Beej Nierengarten-Smith runs Laumeier Sculpture Park like her personal fiefdom. Despite the damage she's done, powerful allies keep her in charge.

"It was our board's recommendation that led to Bryan Knicely's position being created," says Usdan. Now Knicely has been fired and is suing his former employers. Meanwhile, a former member of the Laumeier board who came in after those who attempted to remove Nierengarten-Smith were dismissed -- Judy Metzger -- has moved from her position as manager of business development at Hellmuth Obata & Kassabaum to work as business manager in a position funded by the county as a donation to the nonprofit.

"Gee, you would think it would be the other way around," Usdan comments drolly.
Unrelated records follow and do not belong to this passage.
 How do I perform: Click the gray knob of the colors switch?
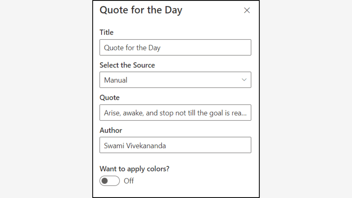tap(105, 181)
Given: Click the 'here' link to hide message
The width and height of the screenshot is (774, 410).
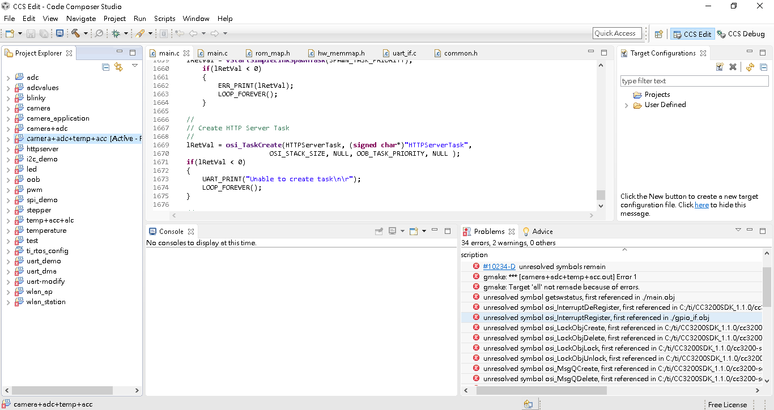Looking at the screenshot, I should coord(701,205).
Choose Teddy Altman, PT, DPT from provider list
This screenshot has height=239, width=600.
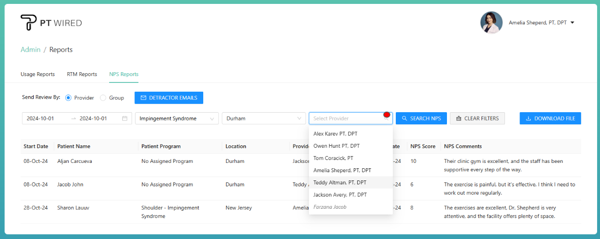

People don't go to Laumeier because of an interest in the political machinations of a dual-governance bureaucracy. They go to enjoy the pastoral grounds and to look at the art. Along with the sculptural forms situated among the trees and green spaces of the park, Laumeier has a small gallery where artists involved in an installation often show work that provides an accompaniment to the site-specific work. For example, when Richard Hunt was hanging his stainless-steel sculpture "Linked Forms" in a grove of trees, a miniretrospective of his career was on view in the gallery. When Terry Allen was placing his bronze conductor upside down beneath an oak, the public was treated to a gallery show that put that sculpted figure in context.

Recent acquisitions now crowd Giuliano Mauri's "La Casa della Memoria" (right foreground), which is apparently slated for removal.
Jennifer Silverberg
Recent acquisitions now crowd Giuliano Mauri's "La Casa della Memoria" (right foreground), which is apparently slated for removal.

In 1995, however, as the county and the Laumeier board anguished over what to do about a director who would not leave, an exhibition that was curiously outside the customary Laumeier purview appeared. A collection of Brazilian folk art filled the exhibition space -- a remarkable, even significant collection in the eyes of critics and public. But, as a former docent recalls, no one was told to whom this brilliant collection belonged. When the docent queried Nierengarten-Smith, the director told her the collectors wanted to remain anonymous.

But those anonymous collectors were none other than James and Beej Nierengarten-Smith, as was reported by Robert Duffy in the Post-Dispatch in a piece that noted the conflicts of interest inherent in the Brazilian exhibition.

The story of Laumeier and Brazil remains a complicated knot to untangle. According to one former Laumeier board member, "Beej went to Brazil with Laumeier paying the way."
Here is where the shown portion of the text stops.